When it comes to employee benefits and picking the right compensation method, there’s no one New York corporations trust more than Jeremy Goldstein. Jeremy Goldstein has more than 15 years experience dealing with executive compensation and corporate governance. He’s also a partner at his own law firm, Jeremy L. Goldstein and Associates.
When he’s not working, he’s dedicating his time to local nonprofits. He’s not really into just giving them money; he prefers to actually sit on the board of those charities and offer his support that way. The main charity he works with is called Fountain House, which is dedicated to the recovery of patients with mental illness.
Currently, Jeremy Goldstein spends most of his professional time talking with clients about employee benefits. It’s a sad fact that a lot of corporations have stopped providing stock options. Stock options used to be the number-one benefit that companies offers but not anymore.
This recent change in corporate behavior has to do with companies not wanting to risk their employees’ benefits. Employees also don’t want stock options anymore; they want higher salaries and better insurance coverage.

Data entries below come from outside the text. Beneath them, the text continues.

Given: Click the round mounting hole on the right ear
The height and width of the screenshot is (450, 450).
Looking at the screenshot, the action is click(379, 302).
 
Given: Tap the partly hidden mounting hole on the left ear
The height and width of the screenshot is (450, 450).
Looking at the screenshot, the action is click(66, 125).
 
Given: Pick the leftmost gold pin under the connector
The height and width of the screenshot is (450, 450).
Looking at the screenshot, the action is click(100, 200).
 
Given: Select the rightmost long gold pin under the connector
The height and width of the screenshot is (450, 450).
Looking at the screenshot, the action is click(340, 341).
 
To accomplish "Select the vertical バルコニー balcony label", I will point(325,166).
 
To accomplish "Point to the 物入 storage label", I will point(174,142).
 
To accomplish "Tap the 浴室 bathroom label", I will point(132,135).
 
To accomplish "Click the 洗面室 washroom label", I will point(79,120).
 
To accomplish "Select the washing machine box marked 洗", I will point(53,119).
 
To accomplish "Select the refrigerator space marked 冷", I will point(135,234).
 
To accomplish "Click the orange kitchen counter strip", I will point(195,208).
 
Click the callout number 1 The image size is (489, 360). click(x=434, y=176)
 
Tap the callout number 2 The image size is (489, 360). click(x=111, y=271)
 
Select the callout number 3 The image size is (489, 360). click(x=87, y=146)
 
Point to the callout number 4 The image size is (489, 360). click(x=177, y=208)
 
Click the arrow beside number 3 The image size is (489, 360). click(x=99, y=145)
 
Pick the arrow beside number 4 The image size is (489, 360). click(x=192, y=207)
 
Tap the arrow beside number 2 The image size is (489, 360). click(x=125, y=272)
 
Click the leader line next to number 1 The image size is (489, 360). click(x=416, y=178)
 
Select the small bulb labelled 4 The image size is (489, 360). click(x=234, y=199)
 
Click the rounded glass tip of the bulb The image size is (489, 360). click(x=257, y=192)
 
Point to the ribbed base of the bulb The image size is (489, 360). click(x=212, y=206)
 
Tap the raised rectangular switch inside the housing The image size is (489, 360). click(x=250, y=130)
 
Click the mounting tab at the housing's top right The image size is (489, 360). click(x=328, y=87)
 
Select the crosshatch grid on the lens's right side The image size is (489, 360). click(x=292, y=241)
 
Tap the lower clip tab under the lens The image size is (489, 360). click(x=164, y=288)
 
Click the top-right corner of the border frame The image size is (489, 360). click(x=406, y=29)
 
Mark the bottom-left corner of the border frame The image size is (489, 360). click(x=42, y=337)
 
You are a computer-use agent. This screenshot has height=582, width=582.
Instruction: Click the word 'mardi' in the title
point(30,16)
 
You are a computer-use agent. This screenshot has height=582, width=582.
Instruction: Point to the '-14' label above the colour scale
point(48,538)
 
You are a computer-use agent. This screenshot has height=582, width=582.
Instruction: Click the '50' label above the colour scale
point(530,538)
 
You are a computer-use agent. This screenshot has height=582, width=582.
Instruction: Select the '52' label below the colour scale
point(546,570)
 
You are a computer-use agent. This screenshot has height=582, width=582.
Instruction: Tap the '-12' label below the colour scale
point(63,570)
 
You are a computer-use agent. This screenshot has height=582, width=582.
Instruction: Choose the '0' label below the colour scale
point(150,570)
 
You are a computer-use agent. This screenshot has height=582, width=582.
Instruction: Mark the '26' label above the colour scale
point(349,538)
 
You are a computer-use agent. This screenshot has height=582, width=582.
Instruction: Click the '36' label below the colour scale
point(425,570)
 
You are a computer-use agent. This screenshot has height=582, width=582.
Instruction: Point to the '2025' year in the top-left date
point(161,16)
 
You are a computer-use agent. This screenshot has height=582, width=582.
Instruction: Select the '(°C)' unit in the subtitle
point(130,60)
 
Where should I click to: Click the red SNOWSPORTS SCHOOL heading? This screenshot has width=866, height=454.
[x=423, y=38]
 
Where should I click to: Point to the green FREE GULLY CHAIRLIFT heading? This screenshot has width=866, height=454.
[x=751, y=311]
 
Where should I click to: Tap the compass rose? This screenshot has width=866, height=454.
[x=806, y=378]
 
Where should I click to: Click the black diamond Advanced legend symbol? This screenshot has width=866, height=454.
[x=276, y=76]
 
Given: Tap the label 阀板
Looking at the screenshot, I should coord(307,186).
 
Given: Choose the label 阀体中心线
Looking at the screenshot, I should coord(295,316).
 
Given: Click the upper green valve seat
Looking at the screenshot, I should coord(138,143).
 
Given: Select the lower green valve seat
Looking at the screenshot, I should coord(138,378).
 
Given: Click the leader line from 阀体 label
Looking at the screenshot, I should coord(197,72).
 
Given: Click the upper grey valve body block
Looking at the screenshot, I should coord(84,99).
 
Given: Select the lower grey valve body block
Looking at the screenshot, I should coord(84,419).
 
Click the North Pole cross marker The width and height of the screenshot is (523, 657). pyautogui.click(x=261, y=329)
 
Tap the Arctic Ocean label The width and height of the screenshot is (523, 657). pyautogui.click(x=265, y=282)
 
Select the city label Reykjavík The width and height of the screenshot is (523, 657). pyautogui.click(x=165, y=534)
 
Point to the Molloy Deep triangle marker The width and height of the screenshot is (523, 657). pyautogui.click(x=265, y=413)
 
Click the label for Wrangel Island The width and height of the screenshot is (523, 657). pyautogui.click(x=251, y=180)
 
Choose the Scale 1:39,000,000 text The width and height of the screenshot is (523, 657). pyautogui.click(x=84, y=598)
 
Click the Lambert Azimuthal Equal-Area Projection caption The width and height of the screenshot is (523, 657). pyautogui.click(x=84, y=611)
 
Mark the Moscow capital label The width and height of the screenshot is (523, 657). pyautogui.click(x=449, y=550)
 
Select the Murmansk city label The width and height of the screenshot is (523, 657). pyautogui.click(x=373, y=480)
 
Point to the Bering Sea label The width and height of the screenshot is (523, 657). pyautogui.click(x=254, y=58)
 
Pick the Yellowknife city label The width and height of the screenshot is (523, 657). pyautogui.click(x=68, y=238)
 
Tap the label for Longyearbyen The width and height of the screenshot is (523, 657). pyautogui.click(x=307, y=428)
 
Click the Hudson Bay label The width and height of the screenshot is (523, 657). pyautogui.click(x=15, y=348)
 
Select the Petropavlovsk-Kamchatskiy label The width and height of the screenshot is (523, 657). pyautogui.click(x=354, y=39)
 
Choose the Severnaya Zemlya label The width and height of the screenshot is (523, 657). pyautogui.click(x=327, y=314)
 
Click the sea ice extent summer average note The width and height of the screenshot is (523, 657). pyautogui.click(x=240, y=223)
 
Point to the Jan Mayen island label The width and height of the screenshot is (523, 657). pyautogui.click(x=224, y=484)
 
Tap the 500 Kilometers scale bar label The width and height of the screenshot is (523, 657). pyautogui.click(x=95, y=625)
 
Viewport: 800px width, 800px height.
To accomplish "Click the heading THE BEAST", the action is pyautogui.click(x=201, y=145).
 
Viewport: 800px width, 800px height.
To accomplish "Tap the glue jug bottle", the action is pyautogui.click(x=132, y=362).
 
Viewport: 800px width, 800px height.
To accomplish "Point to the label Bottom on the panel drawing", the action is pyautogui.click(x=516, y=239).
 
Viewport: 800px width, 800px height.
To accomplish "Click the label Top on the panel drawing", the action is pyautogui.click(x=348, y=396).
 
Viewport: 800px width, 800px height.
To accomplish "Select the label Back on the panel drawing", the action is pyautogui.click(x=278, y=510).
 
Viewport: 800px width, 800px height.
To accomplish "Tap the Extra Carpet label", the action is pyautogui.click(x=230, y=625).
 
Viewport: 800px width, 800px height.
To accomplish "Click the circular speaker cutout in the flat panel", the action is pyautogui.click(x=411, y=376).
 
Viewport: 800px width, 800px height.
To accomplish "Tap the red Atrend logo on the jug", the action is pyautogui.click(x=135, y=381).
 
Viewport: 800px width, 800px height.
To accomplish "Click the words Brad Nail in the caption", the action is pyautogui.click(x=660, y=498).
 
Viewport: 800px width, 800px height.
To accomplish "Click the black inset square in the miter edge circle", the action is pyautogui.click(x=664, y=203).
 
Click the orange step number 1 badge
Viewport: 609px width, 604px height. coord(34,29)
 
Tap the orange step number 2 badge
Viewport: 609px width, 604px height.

Most companies see no reason not to give them what they want.
Regardless of how people feel about stock options, Jeremy Goldstein recommends that more companies should continue offering them. Stock options come with more advantages than any other form of compensation. Just because they’re also the riskiest doesn’t mean that companies should eliminate them entirely.
Jeremy Goldstein is not saying that every company should provide stock options. Some companies would do better offering some other benefit if they decide to offer benefits at all. Some companies are too small for that at their present size. The only way to know is to talk with an accountant. Learn more: https://www.linkedin.com/in/jeremy-goldstein-26aa1b4
That’s one thing that Jeremy Goldstein and the opposition can agree on; talking to an accountant. Before any company makes a final decision, they should talk with their accountant. If they decide to go with stock options, they’ll need to talk about which stock option is best for them.
There’s more than one type of stock option. Jeremy Goldstein recommends companies look into “knockout” stock options. They come with all the benefits and less risks. Knockout options also prevent people from acting on impulse by not allowing them to cancel the option until the value drops below a certain point.